The distribution of reactive nitrogen species over the South Pacific during austral springtime appears to be dominated by biomass burning emissions and possibly lightning and stratospheric inputs. The absence of robust correlations of reactive nitrogen species with source-specific tracers (e.g., C2H2 [combustion], CH3Cl [biomass burning], C2Cl4 [industrial], 210Pb [continental], and 7Be [stratospheric]) suggests significant aging and processing of the sampled air parcels due to losses by surface deposition, OH attack, and dilution processes. Classification of the air parcels based on CO enhancements indicates that the greatest influence was found in plumes at 3–8 km altitude in the distributions of HNO3 and peroxyacetyl nitrate (PAN). Here mixing ratios of these species reached 600 parts per trillion by volume (pptv), values surprisingly large for a location several thousand kilometers removed from the nearest continental areas.

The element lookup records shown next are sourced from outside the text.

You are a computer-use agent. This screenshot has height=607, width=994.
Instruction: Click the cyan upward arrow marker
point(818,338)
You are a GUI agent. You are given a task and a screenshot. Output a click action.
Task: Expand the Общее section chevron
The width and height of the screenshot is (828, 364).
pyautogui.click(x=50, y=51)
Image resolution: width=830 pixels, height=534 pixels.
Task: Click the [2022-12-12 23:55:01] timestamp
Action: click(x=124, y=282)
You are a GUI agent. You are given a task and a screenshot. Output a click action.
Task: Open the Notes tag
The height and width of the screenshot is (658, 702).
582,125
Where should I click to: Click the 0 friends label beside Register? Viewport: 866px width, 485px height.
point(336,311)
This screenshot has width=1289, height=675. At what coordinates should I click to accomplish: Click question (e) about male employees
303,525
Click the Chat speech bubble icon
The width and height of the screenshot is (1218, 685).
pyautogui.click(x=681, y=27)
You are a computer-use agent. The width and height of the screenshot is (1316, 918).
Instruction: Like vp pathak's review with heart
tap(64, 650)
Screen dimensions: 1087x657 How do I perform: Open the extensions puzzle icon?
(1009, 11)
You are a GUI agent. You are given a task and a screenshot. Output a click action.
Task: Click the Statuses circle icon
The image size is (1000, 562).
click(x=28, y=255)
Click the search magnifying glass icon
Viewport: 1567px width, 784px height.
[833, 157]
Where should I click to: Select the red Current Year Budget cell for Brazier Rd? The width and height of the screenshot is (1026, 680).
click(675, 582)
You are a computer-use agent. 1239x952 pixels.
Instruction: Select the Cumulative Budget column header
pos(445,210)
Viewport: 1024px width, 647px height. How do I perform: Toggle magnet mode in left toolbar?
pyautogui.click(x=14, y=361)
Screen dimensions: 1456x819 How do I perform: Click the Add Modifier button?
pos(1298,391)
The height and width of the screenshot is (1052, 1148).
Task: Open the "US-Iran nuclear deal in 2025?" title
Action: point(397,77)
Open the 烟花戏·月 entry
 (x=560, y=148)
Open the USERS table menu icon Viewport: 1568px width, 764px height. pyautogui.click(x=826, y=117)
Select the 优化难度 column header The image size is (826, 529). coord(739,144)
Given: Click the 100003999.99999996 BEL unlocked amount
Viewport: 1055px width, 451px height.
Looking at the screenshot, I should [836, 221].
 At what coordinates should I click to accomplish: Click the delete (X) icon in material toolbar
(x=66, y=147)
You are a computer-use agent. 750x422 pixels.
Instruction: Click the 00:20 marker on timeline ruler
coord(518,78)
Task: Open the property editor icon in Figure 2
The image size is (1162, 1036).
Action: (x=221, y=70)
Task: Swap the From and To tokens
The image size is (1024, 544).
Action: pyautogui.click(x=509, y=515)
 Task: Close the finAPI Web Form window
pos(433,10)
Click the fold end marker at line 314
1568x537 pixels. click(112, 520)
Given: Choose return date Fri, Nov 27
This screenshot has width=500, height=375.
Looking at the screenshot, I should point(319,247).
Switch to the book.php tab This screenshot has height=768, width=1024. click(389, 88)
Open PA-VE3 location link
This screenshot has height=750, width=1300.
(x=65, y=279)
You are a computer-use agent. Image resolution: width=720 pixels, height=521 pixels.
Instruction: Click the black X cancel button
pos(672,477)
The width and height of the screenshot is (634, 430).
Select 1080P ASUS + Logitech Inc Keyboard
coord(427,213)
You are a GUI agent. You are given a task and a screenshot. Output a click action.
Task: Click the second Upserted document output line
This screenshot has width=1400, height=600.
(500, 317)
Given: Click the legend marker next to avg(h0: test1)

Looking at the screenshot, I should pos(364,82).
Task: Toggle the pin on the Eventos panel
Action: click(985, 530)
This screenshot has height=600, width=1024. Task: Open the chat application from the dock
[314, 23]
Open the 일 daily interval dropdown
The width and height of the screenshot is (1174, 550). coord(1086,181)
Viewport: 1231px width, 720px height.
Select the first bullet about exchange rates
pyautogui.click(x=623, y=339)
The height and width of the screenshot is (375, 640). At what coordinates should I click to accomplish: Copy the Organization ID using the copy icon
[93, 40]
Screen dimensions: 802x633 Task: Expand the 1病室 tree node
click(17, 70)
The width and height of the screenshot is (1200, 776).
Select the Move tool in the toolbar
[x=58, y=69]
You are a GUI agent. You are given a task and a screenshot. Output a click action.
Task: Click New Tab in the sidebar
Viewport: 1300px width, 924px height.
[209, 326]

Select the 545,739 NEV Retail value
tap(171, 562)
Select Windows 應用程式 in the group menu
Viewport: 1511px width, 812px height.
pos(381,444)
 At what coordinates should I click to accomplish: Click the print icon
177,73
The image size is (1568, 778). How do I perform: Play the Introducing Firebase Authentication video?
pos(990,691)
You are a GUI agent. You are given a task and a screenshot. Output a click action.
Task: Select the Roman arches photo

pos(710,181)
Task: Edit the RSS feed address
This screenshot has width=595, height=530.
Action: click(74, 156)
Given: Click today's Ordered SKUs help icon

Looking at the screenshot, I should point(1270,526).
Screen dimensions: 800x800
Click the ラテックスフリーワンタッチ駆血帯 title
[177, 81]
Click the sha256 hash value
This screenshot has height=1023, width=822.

The mixing ratio of total reactive nitrogen (the NOy sum), operationally defined in this paper as measured (NO + HNO3 + PAN + CH3ONO2 + C2H5ONO2) + modeled (NO2), had a median value of 285 pptv within these plumes compared with 120 pptv in nonplume air parcels. Particle NO3 was not included in this analysis of the NOy sum due to its 10- to 15-min sampling time resolution, but, in general, it was <10% of the NOy sum. Comparison of the two air parcel classifications for NOy and alkyl nitrate distributions showed no perceivable plume influence, but recycling of reactive nitrogen may have masked this direct effect. In the marine boundary layer, the NOy sum averaged 50 pptv in both air parcel classifications, being somewhat isolated from the polluted conditions above it by the trade wind inversion. In this region, however, alkyl nitrates appear to have an important marine source where they comprise 20–80% of the NOy sum in equatorial and high-latitude regions over the South Pacific.